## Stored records
-----

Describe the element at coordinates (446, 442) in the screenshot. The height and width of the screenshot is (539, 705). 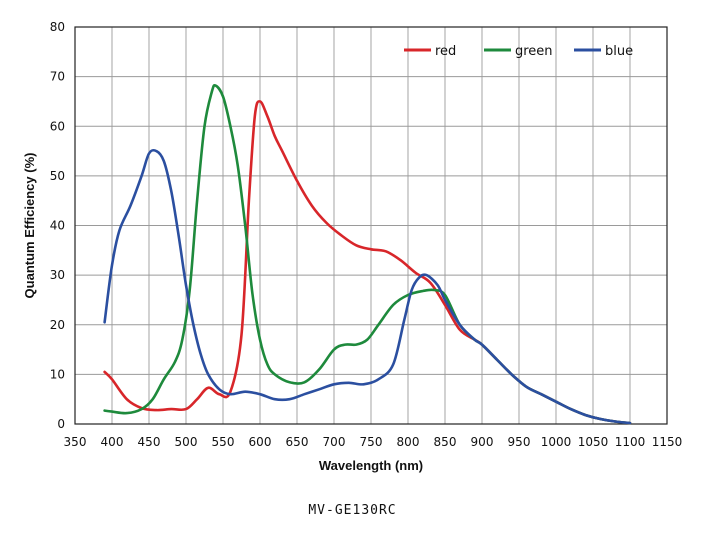
I see `x-tick-label: 850` at that location.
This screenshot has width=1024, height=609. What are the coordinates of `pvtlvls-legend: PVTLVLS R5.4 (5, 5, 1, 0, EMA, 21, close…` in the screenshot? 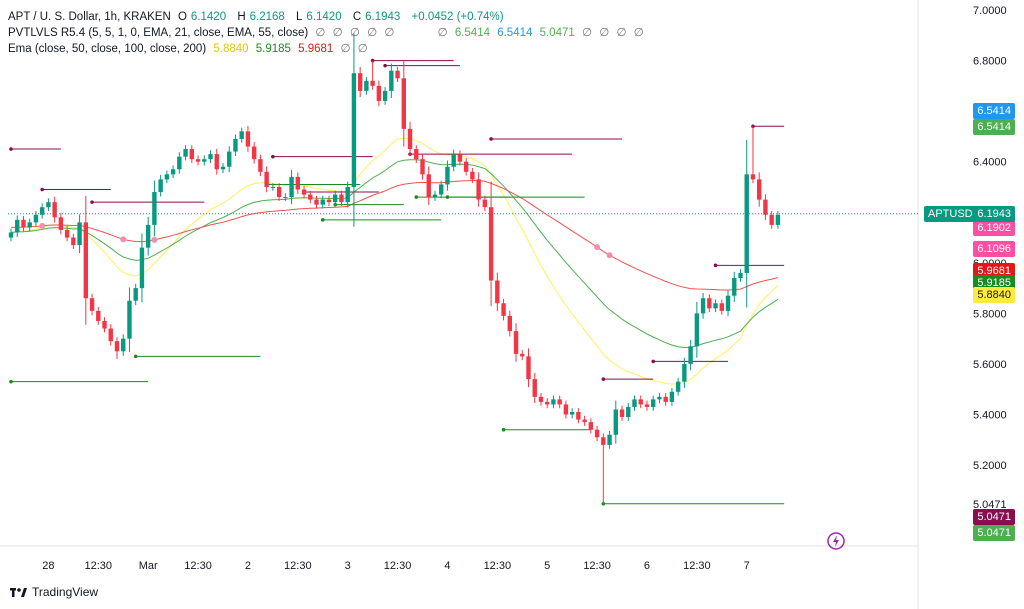 It's located at (328, 33).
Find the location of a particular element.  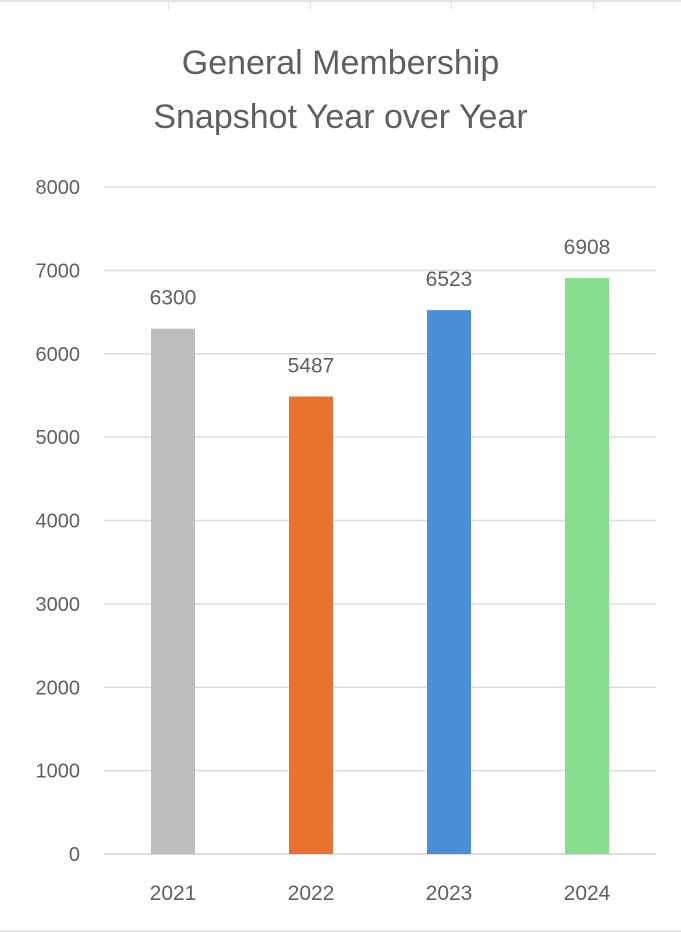

y-tick-label: 4000 is located at coordinates (58, 522).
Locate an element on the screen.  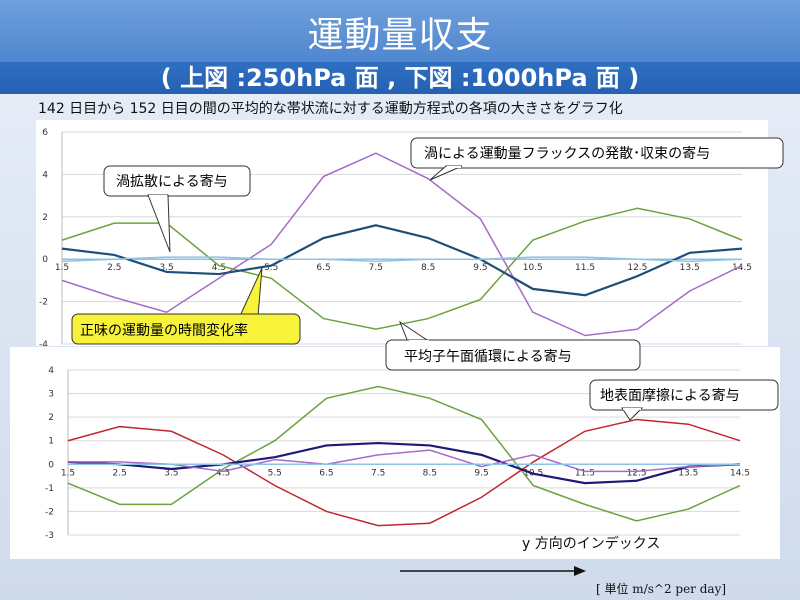
top-chart-x-tick-label: 7.5 is located at coordinates (376, 268).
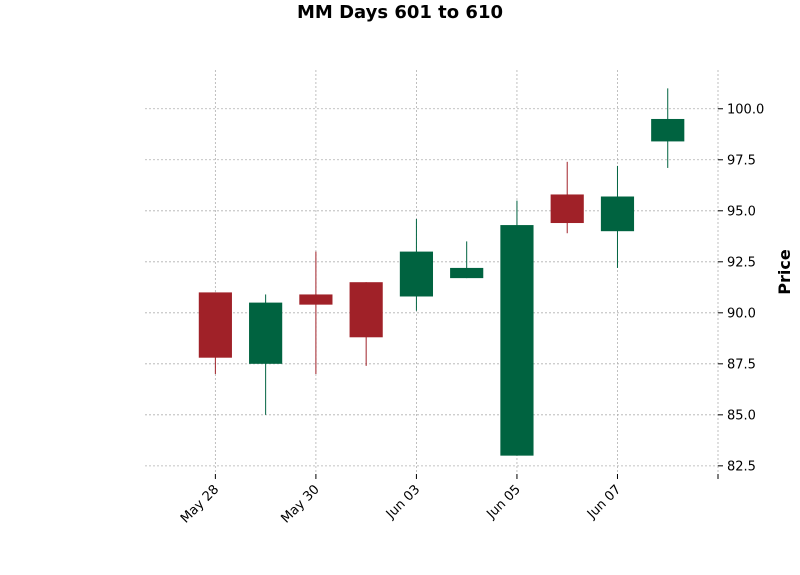 The image size is (800, 575). I want to click on x-tick-label: Jun 07, so click(604, 502).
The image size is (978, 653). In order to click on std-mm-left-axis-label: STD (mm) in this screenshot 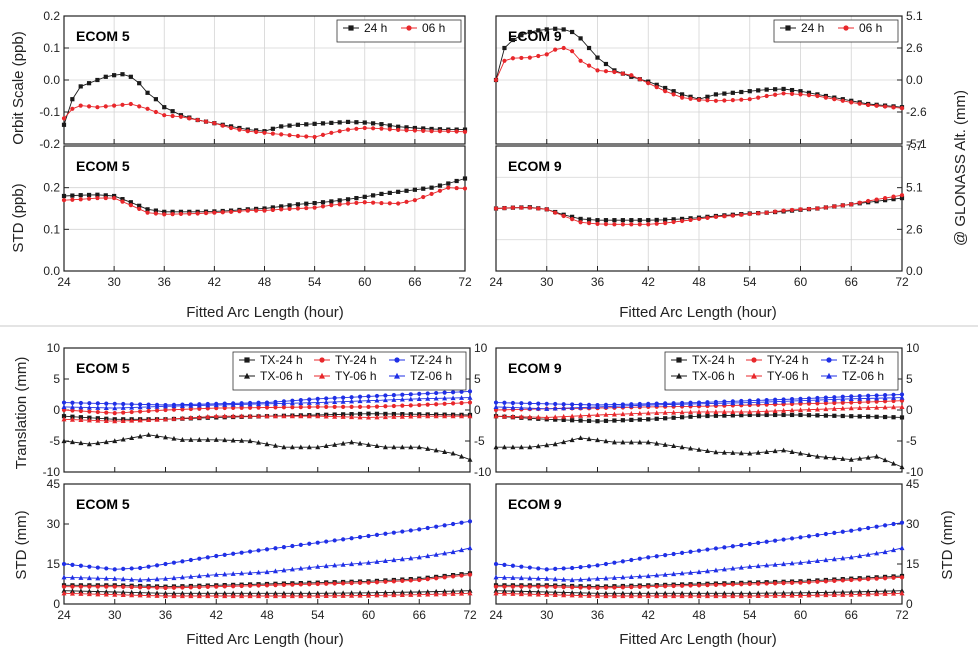, I will do `click(22, 544)`.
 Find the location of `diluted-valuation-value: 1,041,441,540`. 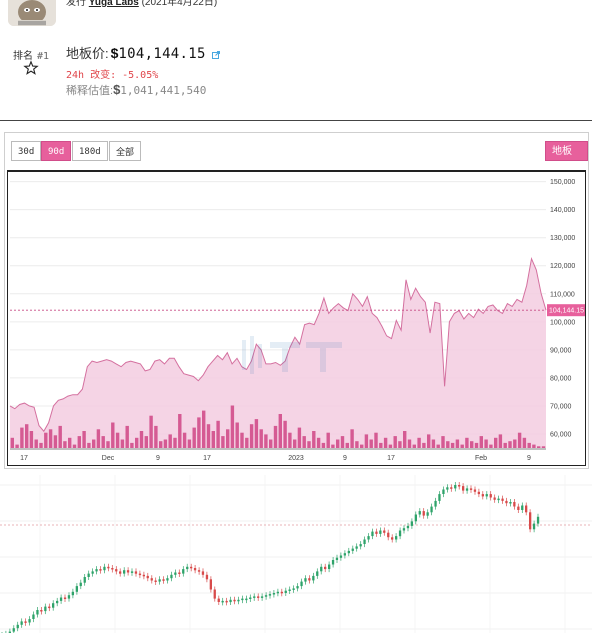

-----

## What is being asked
Lay out the stretch of items above, from the line containing "Find the location of a particular element." through the line containing "The image size is (800, 575).", as a numbered list with blank lines skipped and the pictures left out.

## Reply
1. Find the location of a particular element.  
2. y-tick-label: 4000 is located at coordinates (58, 522).
3. Locate an element on the screen.  
4. top-chart-x-tick-label: 7.5 is located at coordinates (376, 268).
5.  The image size is (800, 575). I want to click on x-tick-label: Jun 07, so click(604, 502).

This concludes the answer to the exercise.